Introducing Lightning V3 — Smallest AI's most advanced text-to-speech model. With 100ms latency, a 3.89 WVMOS score, and support for English, Hindi, Spanish, Tamil and 15+ languages, V3 was preferred over OpenAI's GPT-4o-mini-TTS by listeners 76.2% of the time. Get audio output in 44.1 kHz and powers voice assistants, IVR systems, content creation and conversational AI with human-like speech. Instant voice cloning from just 10 seconds of audio. Real-time. Expressive. Enterprise-ready.
Lightning V3 delivers 100ms latency at 20 concurrent requests. That's real-time voice AI that actually scales. In blind listening tests, listeners preferred it over OpenAI's GPT-4o-mini-TTS 76.2% of the time, with a WVMOS score of 3.98.
But speed means nothing if it sounds robotic. Lightning V3 scores 3.33/5 on intonation and 3.07/5 on prosody; meaning it doesn't just read text, it speaks with natural rhythm, pauses, and expression. The kind of voice your users won't realize is AI.
It supports 15+ languages with more being added regularly (Indic & European languages included). It handles voice cloning from just 5-15 seconds of audio, and gives you flexible streaming via HTTP, SSE, or WebSocket. Whatever fits your stack.
We built this for developers shipping voice assistants, conversational AI, IVR systems, customer support bots, and anything that needs immediate, human-sounding voice feedback. Whether you're a solo builder or an enterprise team, the API is simple and the docs are solid.
We've been heads down on this for a while and we're genuinely proud of where V3 lands. Would love for you to try it and tell us what you think!
How well does it handle code-switching? Like mixing Hindi + English in the same sentence?
Super cool. Any plans for regional accents within languages (like Indian English vs US English)? I can use it for my SaaS tutorials.
Does it support emotion control via API? Like being able to dial up/down expressiveness depending on use case?
76.2% preference over GPT-4o-mini-TTS is impressive. Would love to know how big the test group was and what kind of prompts were used??
This is actually very cool. 100ms latency coupled with decent prosody is kinda the holy grail for voice agents.
Hi Guys, do you have a published comparison vs eleven for conversational use-cases?
Interesting positioning. A lot of TTS products talk about sounding natural, but for voice agents the latency piece is just as important as the voice quality itself.
100ms is the part that really caught my attention here. How much of that performance holds up in real production settings once people add full conversational pipelines around it?
TTS for voice agents has a different bar than TTS for content - it's not just naturalness, it's latency under real conditions. An agent that pauses 800ms before responding feels broken even if the audio quality is great. Curious how Lightning V3 handles the tradeoff between quality and time-to-first-audio in streaming mode.
Huge congrats team!! 🚀 voice AI that actually sounds human is still rare tbh gonna test this later today, been looking for smth like this for a side project
Preety cool... How you guys are balancing low latency vs prosody quality, since expressive speech usually needs more context?

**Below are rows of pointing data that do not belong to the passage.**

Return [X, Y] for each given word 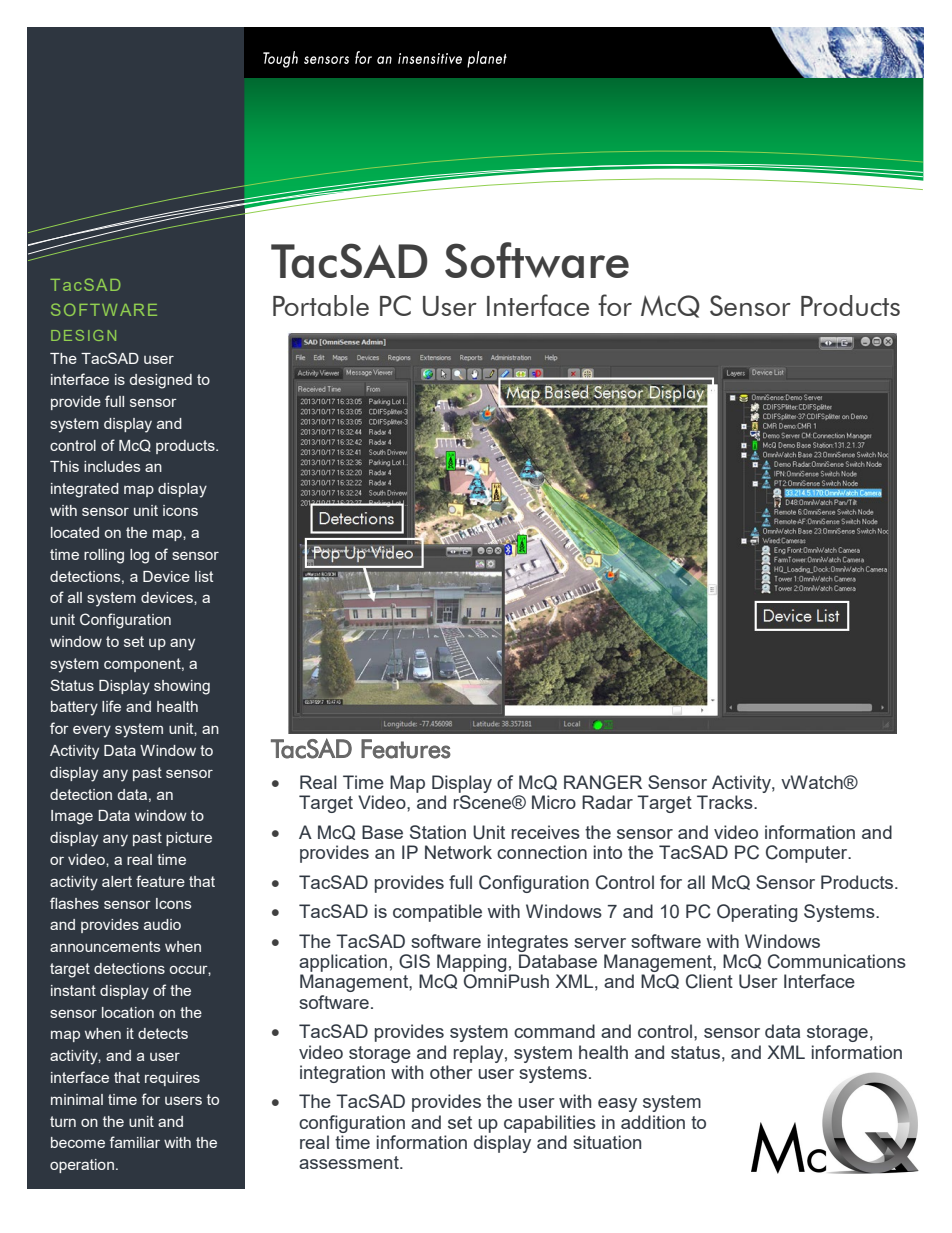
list [204, 576]
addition [653, 1122]
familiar [135, 1142]
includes [112, 466]
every [92, 732]
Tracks [726, 802]
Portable [321, 305]
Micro [554, 802]
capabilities [550, 1124]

I used the voice clone feature! I am able to use the realistic voices in videos that I create loving the experience.
Yo, been following the TTS space closely while building voice agents, and Lightning V3 genuinely surprised me. Getting real-time performance and natural prosody in the same model has always felt like a trade-off, this is the first time it hasn't. The multilingual support is a big deal for me as well. Congrats on the launch.
Hey Product Hunt!
Lightning V3 delivers 100ms latency at 20 concurrent requests. That's real-time voice AI that actually scales. In blind listening tests, listeners preferred it over OpenAI's GPT-4o-mini-TTS 76.2% of the time, with a WVMOS score of 3.98.
But speed means nothing if it sounds robotic. Lightning V3 scores 3.33/5 on intonation and 3.07/5 on prosody; meaning it doesn't just read text, it speaks with natural rhythm, pauses, and expression. The kind of voice your users won't realize is AI.
It supports 15+ languages with more being added regularly (Indic & European languages included). It handles voice cloning from just 5-15 seconds of audio, and gives you flexible streaming via HTTP, SSE, or WebSocket. Whatever fits your stack.
We built this for developers shipping voice assistants, conversational AI, IVR systems, customer support bots, and anything that needs immediate, human-sounding voice feedback. Whether you're a solo builder or an enterprise team, the API is simple and the docs are solid.
We've been heads down on this for a while and we're genuinely proud of where V3 lands. Would love for you to try it and tell us what you think!